Le gouvernement croate prépare une réforme législative majeure visant à mettre fin à la construction illégale et à protéger le territoire. Selon Branko Bačić, ministre de l’Aménagement du territoire, de la Construction et des Biens de l’État, la construction illégale deviendra bientôt une infraction pénale, dans le cadre d’une réforme plus large des lois sur le logement et la construction.
Dernière chance de légalisation rétroactive
Lors de la présentation de la nouvelle loi sur le logement abordable, Bačić a annoncé qu’une nouvelle possibilité serait ouverte pour légaliser les bâtiments construits avant le 21 juin 2011, pour lesquels aucune demande n’avait été déposée auparavant. Bien que la date limite officielle de légalisation soit déjà passée, de nombreux propriétaires ne l’ont pas respectée, ce qui complique désormais la gestion de leurs biens. « Avec cette modification législative, nous permettrons la soumission de demandes de légalisation pour ces constructions plus anciennes. Cependant, ceux qui ont bâti après cette date ne pourront pas bénéficier de cette possibilité, et ces bâtiments seront démolis », a déclaré le ministre.
Bačić a souligné que cette mesure ne générera pas de revenus importants pour l’État. Alors qu’en 2011 environ 900 000 demandes de légalisation avaient été déposées, on s’attend cette fois à un nombre dix fois inférieur.
La construction illégale devient un crime
Face aux critiques selon lesquelles l’État offre d’une part la possibilité de légaliser, tout en prévoyant des sanctions, Bačić a précisé qu’il s’agissait de situations différentes. « Compte tenu du faible nombre d’inspecteurs du bâtiment, nous avons confié aux gardes municipaux le pouvoir de surveiller et d’arrêter les constructions illégales », a-t-il expliqué.
La nouvelle modification du code pénal va encore plus loin : la construction illégale sera officiellement classée comme un crime. En parallèle, le ministère développe un système numérique basé sur des images satellites capable de détecter automatiquement les changements dans l’espace. L’application devrait être opérationnelle d’ici 2027 et permettra une surveillance beaucoup plus efficace. « Le plus important est d’intervenir dès le début, avant que la construction ne progresse », a ajouté Bačić.
Le programme Statileo et les locataires protégés
Une autre partie de la réforme concerne la poursuite du programme Statileo, qui a suscité des débats parmi les associations de retraités et de locataires, réclamant son annulation pour cause de prétendue inconstitutionnalité. Le ministre a toutefois rappelé que l’État devait remédier à une injustice historique envers les propriétaires dont les biens avaient été nationalisés après la Seconde Guerre mondiale. « La nouvelle loi a passé le contrôle constitutionnel et établit un équilibre entre le droit au logement et le droit de propriété des anciens propriétaires », a précisé Bačić. À ce jour, environ 1 300 demandes ont été reçues et quelque 200 cas ont été résolus.
Le ministère prévoit la rénovation des appartements appartenant à l’État ainsi que la construction de nouveaux logements à Split et Zagreb, destinés aux locataires protégés.
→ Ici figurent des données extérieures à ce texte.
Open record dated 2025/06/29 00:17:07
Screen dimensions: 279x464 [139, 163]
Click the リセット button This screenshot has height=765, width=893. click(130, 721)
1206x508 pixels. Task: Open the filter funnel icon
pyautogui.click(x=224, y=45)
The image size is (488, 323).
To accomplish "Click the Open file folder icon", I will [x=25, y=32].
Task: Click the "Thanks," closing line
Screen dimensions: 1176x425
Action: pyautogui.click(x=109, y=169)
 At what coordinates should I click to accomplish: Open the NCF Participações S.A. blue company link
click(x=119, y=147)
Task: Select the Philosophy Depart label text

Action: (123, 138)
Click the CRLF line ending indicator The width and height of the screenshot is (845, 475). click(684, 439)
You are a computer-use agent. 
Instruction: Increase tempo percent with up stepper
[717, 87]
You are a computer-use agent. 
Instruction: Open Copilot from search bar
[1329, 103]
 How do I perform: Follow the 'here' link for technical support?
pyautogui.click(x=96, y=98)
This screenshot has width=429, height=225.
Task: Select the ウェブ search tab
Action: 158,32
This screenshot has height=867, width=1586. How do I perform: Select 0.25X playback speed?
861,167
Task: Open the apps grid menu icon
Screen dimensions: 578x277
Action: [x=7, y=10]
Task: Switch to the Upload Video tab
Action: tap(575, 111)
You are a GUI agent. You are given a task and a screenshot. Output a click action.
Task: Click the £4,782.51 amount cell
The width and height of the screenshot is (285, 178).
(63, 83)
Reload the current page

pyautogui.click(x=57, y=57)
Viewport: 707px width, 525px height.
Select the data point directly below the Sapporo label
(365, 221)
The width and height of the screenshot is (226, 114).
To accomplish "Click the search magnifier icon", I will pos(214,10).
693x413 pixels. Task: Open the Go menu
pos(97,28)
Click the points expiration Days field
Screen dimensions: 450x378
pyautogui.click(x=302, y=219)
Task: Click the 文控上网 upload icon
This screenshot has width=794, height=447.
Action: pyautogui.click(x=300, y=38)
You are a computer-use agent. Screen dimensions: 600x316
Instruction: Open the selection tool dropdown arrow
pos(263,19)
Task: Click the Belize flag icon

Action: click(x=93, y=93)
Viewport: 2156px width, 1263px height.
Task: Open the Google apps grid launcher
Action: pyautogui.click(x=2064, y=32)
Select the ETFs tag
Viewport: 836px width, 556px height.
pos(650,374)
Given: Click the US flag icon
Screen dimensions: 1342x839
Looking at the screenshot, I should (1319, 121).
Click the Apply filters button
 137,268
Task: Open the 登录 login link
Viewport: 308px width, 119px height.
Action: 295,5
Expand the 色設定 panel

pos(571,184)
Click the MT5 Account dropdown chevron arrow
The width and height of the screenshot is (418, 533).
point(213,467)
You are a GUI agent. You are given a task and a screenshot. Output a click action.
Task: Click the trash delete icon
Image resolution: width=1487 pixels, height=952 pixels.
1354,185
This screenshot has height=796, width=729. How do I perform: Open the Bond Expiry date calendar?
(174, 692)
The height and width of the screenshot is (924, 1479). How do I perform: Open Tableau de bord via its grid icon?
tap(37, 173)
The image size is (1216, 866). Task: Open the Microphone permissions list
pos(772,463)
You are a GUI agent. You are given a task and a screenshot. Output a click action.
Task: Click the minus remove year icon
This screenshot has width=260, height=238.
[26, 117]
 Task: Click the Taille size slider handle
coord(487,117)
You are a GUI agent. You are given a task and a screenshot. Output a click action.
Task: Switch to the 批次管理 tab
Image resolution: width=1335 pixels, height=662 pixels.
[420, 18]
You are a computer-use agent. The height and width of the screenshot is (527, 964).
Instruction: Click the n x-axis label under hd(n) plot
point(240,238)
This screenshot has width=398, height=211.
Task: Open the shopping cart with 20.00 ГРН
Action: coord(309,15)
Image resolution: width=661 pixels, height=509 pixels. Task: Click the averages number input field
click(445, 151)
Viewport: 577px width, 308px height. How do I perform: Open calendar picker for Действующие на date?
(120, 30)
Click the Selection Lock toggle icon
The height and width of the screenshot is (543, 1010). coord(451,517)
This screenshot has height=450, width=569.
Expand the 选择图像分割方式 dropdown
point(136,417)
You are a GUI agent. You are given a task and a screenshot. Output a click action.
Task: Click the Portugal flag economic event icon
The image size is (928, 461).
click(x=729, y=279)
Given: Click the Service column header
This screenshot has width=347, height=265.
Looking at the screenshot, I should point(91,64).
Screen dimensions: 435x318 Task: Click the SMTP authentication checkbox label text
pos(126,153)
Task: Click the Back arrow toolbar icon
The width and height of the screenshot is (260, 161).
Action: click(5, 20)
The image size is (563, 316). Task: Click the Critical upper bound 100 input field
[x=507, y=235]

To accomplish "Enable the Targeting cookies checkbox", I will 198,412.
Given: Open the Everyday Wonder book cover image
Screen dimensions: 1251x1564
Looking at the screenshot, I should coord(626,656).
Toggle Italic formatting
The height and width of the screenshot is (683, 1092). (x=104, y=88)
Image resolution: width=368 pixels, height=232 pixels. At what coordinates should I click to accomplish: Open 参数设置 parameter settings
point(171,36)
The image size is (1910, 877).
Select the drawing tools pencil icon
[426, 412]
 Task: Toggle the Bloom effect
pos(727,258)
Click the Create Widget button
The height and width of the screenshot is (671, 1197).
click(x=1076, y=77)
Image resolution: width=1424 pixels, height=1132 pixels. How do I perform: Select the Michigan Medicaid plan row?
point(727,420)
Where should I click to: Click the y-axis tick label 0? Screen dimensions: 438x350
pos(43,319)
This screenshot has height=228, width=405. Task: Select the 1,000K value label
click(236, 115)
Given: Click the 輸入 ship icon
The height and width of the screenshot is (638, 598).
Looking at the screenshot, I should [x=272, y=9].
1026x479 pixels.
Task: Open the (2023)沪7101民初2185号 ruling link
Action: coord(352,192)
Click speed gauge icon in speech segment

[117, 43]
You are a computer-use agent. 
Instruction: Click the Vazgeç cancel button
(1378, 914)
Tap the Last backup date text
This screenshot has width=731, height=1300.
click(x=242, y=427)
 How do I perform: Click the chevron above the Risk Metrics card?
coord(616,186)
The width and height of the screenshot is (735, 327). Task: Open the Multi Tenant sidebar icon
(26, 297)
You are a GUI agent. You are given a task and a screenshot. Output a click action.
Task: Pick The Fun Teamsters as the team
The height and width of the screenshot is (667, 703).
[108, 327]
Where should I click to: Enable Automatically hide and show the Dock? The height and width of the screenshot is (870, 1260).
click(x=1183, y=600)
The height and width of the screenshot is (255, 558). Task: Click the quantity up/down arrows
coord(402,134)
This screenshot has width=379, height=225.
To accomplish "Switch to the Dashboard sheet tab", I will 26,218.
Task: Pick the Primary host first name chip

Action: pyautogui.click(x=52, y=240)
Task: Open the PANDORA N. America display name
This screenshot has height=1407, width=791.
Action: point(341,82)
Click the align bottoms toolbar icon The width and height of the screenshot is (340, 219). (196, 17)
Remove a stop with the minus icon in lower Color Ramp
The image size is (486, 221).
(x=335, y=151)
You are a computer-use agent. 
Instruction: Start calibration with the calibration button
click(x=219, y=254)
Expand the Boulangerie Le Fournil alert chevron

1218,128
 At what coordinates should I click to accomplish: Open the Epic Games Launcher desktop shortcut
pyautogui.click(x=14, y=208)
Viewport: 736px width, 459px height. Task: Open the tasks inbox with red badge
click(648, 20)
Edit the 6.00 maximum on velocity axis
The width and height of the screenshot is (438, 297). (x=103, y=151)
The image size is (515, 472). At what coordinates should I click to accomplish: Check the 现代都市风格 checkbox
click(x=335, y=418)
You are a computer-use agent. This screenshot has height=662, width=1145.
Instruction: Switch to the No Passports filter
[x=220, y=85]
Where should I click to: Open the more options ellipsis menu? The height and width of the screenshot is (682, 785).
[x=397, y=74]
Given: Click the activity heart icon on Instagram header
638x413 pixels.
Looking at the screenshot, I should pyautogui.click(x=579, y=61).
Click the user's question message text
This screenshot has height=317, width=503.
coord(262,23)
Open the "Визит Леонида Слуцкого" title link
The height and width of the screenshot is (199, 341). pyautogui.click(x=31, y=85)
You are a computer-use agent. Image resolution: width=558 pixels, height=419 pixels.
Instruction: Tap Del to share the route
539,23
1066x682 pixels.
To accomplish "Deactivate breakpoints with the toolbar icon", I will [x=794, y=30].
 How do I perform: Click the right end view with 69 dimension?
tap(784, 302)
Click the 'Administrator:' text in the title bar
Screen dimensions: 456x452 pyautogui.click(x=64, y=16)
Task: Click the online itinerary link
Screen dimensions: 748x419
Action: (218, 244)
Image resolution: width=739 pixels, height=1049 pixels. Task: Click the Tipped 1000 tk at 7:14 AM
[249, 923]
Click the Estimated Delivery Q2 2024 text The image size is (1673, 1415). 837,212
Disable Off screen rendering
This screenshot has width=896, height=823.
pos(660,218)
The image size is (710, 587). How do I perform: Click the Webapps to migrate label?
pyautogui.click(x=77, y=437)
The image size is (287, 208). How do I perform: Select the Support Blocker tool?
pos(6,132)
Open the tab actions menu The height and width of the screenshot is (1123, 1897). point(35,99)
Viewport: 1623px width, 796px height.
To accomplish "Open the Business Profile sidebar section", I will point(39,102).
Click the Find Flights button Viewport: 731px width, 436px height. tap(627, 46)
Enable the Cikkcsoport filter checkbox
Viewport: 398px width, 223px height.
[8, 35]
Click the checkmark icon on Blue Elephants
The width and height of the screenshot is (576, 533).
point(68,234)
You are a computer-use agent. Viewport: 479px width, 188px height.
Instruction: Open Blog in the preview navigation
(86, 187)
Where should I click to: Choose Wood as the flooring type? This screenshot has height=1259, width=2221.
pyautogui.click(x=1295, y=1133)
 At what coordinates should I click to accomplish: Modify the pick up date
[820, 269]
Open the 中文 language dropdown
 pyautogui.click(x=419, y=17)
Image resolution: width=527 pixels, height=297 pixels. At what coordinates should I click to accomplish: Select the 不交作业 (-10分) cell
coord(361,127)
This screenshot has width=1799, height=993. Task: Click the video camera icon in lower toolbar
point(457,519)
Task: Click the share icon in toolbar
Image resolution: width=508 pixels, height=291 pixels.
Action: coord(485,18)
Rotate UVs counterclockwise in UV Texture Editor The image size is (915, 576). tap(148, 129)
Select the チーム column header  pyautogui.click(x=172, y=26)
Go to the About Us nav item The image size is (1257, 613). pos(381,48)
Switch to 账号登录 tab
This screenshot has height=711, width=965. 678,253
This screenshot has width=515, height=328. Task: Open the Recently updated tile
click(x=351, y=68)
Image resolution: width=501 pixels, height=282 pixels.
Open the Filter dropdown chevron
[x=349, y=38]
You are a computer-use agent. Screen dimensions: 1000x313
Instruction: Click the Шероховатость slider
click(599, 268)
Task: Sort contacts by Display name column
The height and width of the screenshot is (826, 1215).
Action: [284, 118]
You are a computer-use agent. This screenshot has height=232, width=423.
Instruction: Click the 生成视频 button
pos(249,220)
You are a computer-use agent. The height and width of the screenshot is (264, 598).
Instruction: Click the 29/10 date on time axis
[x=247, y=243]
Ces derniers pourront s’y installer, les acheter à prix réduit ou opter pour un paiement unique.
Efficacité énergétique et logement abordable
Dans le cadre du programme gouvernemental visant à réduire la précarité énergétique, 50 des 107 immeubles résidentiels prévus ont déjà été rénovés. Parallèlement, de nouveaux logements sont en construction dans des zones subventionnées, où le loyer moyen est d’environ 0,36 euro par mètre carré.
La consultation publique sur le Programme de logement abordable a recueilli 111 observations. Selon le ministre, les critères de participation seront partiellement ajustés, et l’inclusion des petits entrepreneurs est à l’étude. Une nouvelle loi sur la location est également en préparation afin d’assurer une plus grande sécurité juridique pour les propriétaires et les locataires.
Soutien aux jeunes acheteurs et statistiques sur les prix
Bačić a rappelé que, sur une période de trois mois, 1 830 demandes de remboursement de taxe lors de l’achat d’un premier bien immobilier ont été déposées. Parmi celles-ci, 830 ont déjà été traitées, pour un montant total d’environ 7 millions d’euros versés. L’âge moyen des demandeurs est de 32 ans et la superficie moyenne des appartements achetés est d’environ 66 m².
Le ministère a également publié les dernières données sur les prix : « Selon les données contractuelles réelles de cette année, le prix moyen d’un appartement en Croatie est de 2 285 euros par mètre carré hors TVA, tandis qu’à Zagreb, il atteint 2 487 euros », a conclu le ministre.